Contradicting claims that Islamic State's (Isis) chief strategist Abu Muhammad al-Adnani was killed in a Russian air strike, the Pentagon confirmed on Monday (12 September) that the chief strategist was killed in a US attack.

"The strike near al Bab, Syria, removes from the battlefield ISIL's chief propagandist, recruiter and architect of external terrorist operations," Pentagon press secretary Peter Cook said, using another acronym for IS [Daesh].

"It is one in a series of successful strikes against ISIL leaders, including those responsible for finances and military planning, that make it harder for the group to operate.

"As we continue to gather momentum in our counter-ISIL campaign, we will continue to target ISIL leaders, relentlessly pursue its external plotters, and, working with our partners on the ground, we will not rest in our efforts to destroy ISIL's parent tumor in Iraq and Syria, combat its metastases around the world, and protect our homeland," Cook added.

According to reports, the US targeted al-Adnani in a strike on Tuesday (30 August) using a Predator drone, which released a Hellfire missile on a vehicle thought to be carrying the Isis spokesman. Washington had not immediately confirmed his death as such things need clear assessment.

But, al-Adnani's death was approved by the IS-linked Amaq news agency, which reported that he was "martyred while surveying the operations to repel the military campaigns against Aleppo". It followed claims by Russia's Defence Ministry on 31 August that a Su-34 bomber killed up to 40 militants, including al-Adnani, in a raid on the village of Umm Hawsh, 15 miles north of Aleppo.

Abu Muhammad al-Adnani
IS spokesman and head of external operations Abu Muhammad al-Adnani is pictured in this undated handout photo Reuters/The U.S. Department of State

Washington dismissed the claim saying, "It would be laughable but for the very real humanitarian suffering Russia has inflicted."

While, another official said, "Russia's claim is a joke."

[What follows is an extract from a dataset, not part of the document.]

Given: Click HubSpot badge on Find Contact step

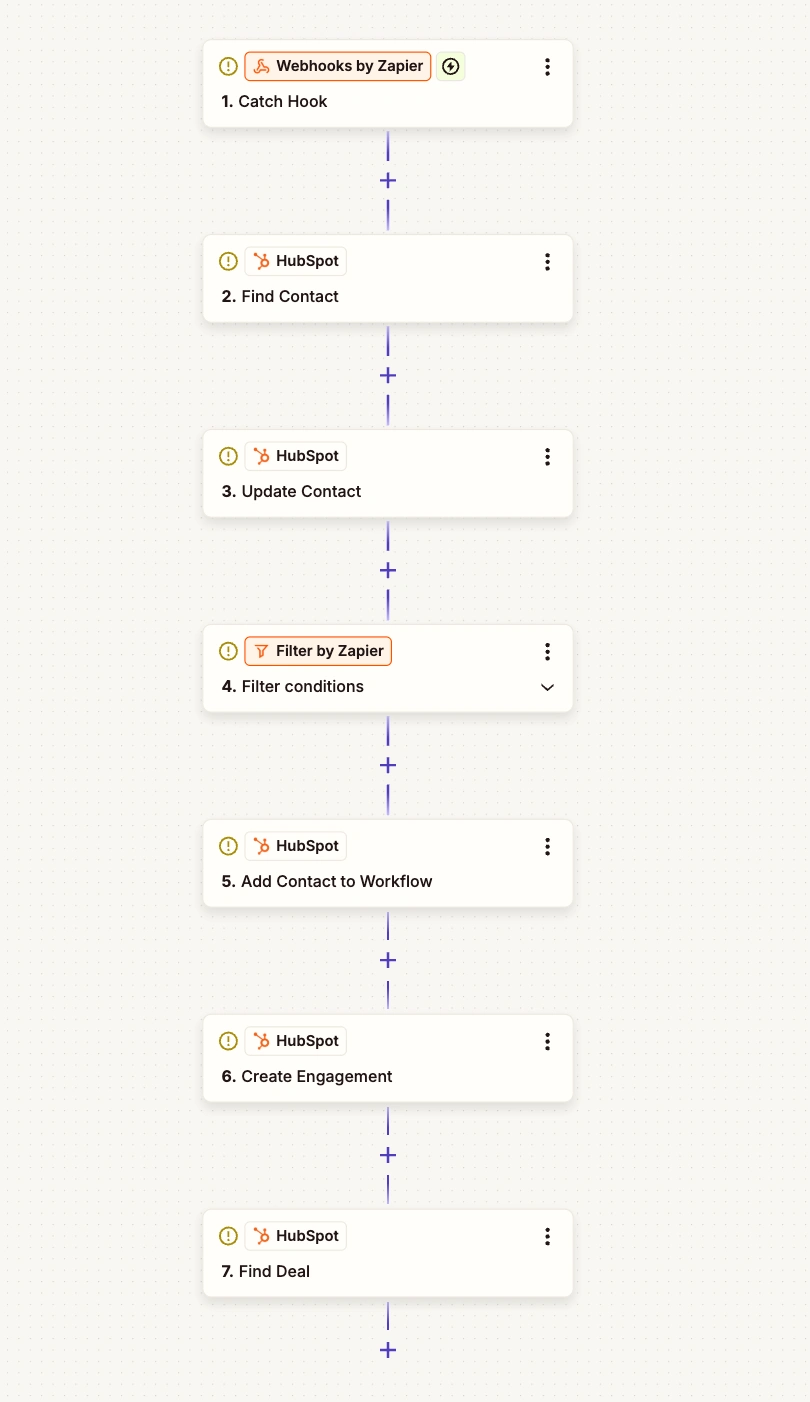Looking at the screenshot, I should [x=296, y=262].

Al-Adnani, whose real name was Taha Subhi Falaha, had played a vital role in some of the biggest assaults over the past years. He was responsible for several attacks, including those at the Brussels and Istanbul airports as well as the attack at a café in Bangladesh in July. He was one of the most high-profile figures of the jihadi group with a $5m (£3.8m) bounty on his head.